What did Barrett say about alternate electors?
Barrett, a Trump appointee, wrote her own concurrence in which she disagreed with the majority on some key points. She said they could easily have expressed that some of Trump’s conduct was unofficial.
Sorting private from official conduct sometimes will be difficult—but not always. Take the President’s alleged attempt to organize alternative slates of electors. … In my view, that conduct is private and therefore not entitled to protection. … a President has no legal authority—and thus no official capacity—to influence how the States appoint their electors. I see no plausible argument for barring prosecution of that alleged conduct.
What was in the blistering dissent?
Writing for the three liberals on the court, Justice Sonia Sotomayor blasted the majority as inventing an “atextual, ahistorical, and unjustifiable immunity that puts the President above the law.” She said the court makes it difficult to imagine what might be “unofficial” conduct on the part of the president.

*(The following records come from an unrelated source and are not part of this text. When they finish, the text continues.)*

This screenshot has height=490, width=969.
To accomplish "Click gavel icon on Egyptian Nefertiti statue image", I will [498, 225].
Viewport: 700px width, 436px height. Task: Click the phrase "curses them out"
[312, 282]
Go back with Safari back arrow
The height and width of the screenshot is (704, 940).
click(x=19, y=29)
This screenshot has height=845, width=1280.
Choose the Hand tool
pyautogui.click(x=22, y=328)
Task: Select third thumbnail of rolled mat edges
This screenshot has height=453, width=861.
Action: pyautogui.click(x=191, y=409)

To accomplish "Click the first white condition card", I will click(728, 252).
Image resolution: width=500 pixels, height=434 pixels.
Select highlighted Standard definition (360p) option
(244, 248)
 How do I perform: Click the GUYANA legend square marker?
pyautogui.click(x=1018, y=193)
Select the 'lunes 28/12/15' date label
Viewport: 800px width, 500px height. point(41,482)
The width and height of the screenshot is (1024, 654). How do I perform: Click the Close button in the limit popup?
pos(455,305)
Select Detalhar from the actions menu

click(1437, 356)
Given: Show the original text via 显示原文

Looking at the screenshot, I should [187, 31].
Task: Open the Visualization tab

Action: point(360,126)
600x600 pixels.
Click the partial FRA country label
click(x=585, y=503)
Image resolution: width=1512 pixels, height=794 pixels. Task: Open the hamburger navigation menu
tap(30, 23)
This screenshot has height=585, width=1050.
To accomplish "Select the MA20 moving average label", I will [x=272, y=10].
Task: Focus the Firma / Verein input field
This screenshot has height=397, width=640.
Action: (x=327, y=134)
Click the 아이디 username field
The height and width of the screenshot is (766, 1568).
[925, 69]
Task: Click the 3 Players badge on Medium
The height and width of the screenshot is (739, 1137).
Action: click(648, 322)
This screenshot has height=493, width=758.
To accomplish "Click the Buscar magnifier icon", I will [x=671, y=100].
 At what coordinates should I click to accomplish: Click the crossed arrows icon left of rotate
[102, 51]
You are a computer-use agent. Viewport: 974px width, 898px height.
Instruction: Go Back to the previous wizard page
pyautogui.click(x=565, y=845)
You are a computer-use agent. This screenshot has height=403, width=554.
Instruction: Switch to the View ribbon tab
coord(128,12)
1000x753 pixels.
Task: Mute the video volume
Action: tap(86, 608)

In sum, the majority today endorses an expansive vision of Presidential immunity that was never recognized by the Founders, any sitting President, the Executive Branch, or even President Trump’s lawyers, until now. Settled understandings of the Constitution are of little use to the majority in this case, and so it ignores them. … In fact, the majority’s dividing line between “official” and “unofficial” conduct narrows the conduct considered “unofficial” almost to a nullity.
The majority “pays lip service” to the idea that presidents are not above the law “but it then proceeds to place former Presidents beyond the reach of the federal criminal laws for any abuse of official power.”
How far does Sotomayor say presidents can now go?
As far as they want, she says.
The President of the United States is the most powerful person in the country, and possibly the world. When he uses his official powers in any way, under the majority’s reasoning, he now will be insulated from criminal prosecution. Orders the Navy’s Seal Team 6 to assassinate a political rival? Immune. Organizes a military coup to hold onto power? Immune. Takes a bribe in exchange for a pardon? Immune. Immune, immune, immune.
… Even if these nightmare scenarios never play out, and I pray they never do, the damage has been done. The relationship between the President and the people he serves has shifted irrevocably. In every use of official power, the President is now a king above the law.
Sotomayor ends her missive like this:
Moving forward, however, all former Presidents will be cloaked in such immunity. If the occupant of that office misuses official power for personal gain, the criminal law that the rest of us must abide will not provide a backstop.